Fast S3 Updates with Golang and Goroutines
I recently wrote a go program to optimize my S3 uploads for this blog. The idea was to write a program that would only upload the files that have changed (rather like RSync) rather than bulk uploading the whole site each time. Although there are third-party tools to do this, I wanted to learn more about the golang AWS API while at the same time getting a chance to run some goroutine benchmarks. To see the code and the benchmarks I did, read on!
Is This Trip Necessary?
After writing this article, I discovered that a simpler approach to this is to use the AWS CLI. The AWS CLI has a “sync” command which allows you to sync files and directories. I’m leaving this article here, however, as it still shows some interesting techniques in Go.
Some Preliminaries
The AWS API for golang exposes an S3 service that we’ll use both for querying the files already in the Amazon cloud and uploading the new or changed files. Let’s see that and quickly look at all the imports we’ll be using:
// main.go
import (
"bytes"
"crypto/md5"
"fmt"
"io/ioutil"
"log"
"net/http"
"os"
"path/filepath"
"strings"
"github.com/aws/aws-sdk-go/aws"
"github.com/aws/aws-sdk-go/aws/credentials"
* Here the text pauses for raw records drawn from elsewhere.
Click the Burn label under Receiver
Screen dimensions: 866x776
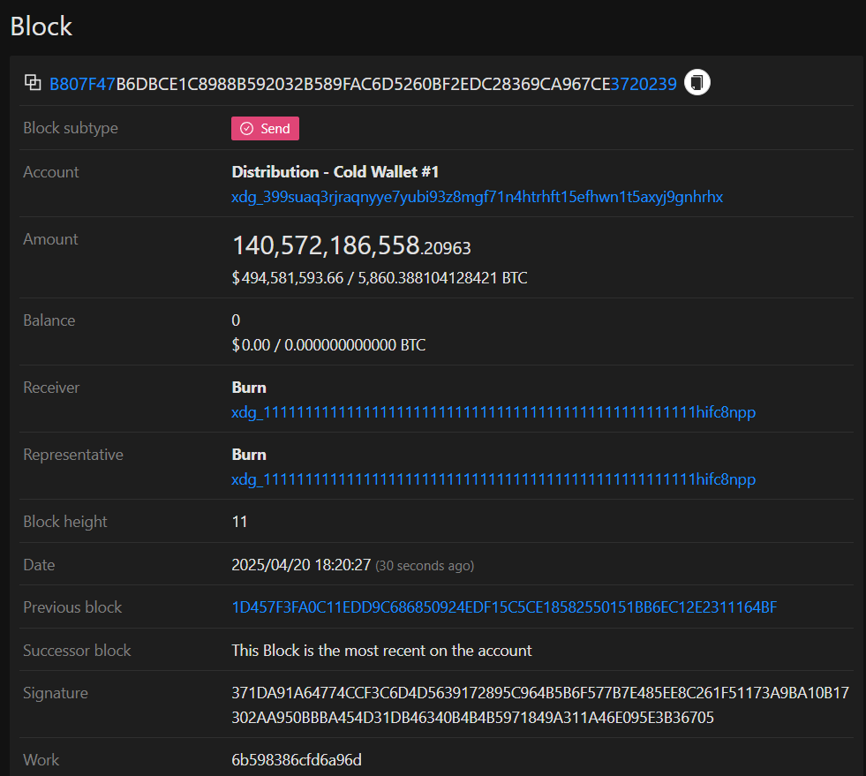tap(248, 387)
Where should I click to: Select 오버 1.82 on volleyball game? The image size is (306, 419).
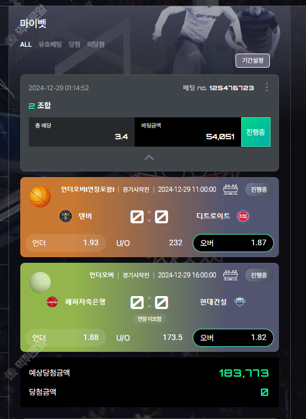pyautogui.click(x=233, y=338)
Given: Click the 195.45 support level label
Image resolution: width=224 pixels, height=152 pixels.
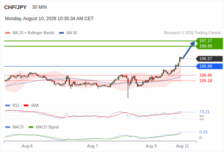Looking at the screenshot, I should (x=205, y=75).
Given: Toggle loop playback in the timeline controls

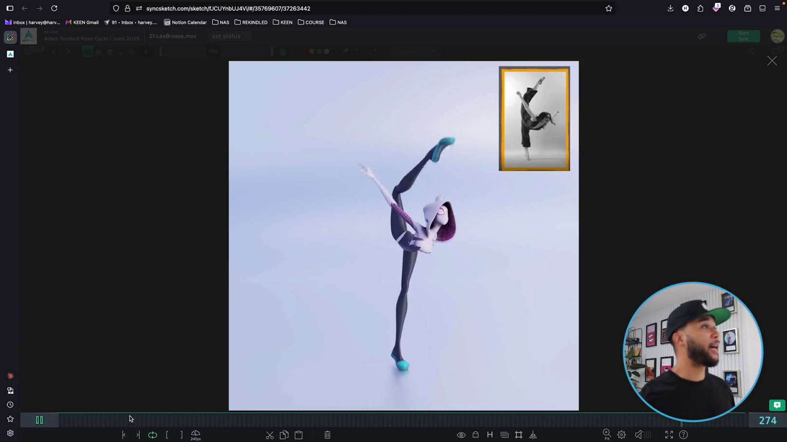Looking at the screenshot, I should (152, 435).
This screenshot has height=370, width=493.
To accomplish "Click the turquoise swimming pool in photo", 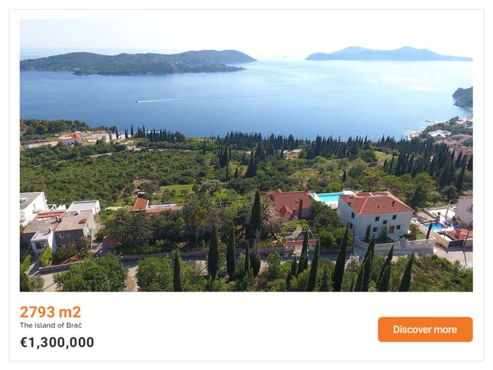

"github.com/aws/aws-sdk-go/aws/session"
"github.com/aws/aws-sdk-go/service/s3"
)
/* getS3Session returns the AWS session with our configuration.
For our purposes this could have gone in getS3Service,
but in case we end up relying on other AWS clients
it's handy to have the session available separately.
*/
func getS3Session() *session.Session {
// Use shared credentials ($HOME/.aws/credentials),
// but set the region
return session.Must(session.NewSession(
&aws.Config{
Region: aws.String(getConfiguration().region),
Credentials: credentials.NewSharedCredentials("", "default"),
}))
}
/*
getS3Service returns a service we use to query our bucket
and to put new / changed files.
*/
func getS3Service() *s3.S3 {
return s3.New(getS3Session())
}
The function getS3Session relies on a configuration function to set up our program. This is simply a struct to keep whatever settings we need, which you’d need to change up to match your local path and S3 bucket name. Since this was a personal project, we chose a configuration object over a set of command-line parameters. Here’s the code for our configuration type/function.
type config struct {
region string /* AWS region to use for session */
bucket string /* S3 bucket where are files are stored */
localDirectory string /* Local files to sync with S3 bucket */
}
func getConfiguration() *config {
configuration := config{
region: "us-east-2",
bucket: "codesolid.com",
localDirectory: "/home/john/source/codesolid/public/"}
return &configuration
}
Program Design
Our strategy will be simple. If we can build a map of remote S3 object (file) names to file checksums, any local files that either aren’t in the map or who are in the map but have a different checksum need to be uploaded. We’re concerned with new or updated files – any deletes are ignored, and we can handle them separately.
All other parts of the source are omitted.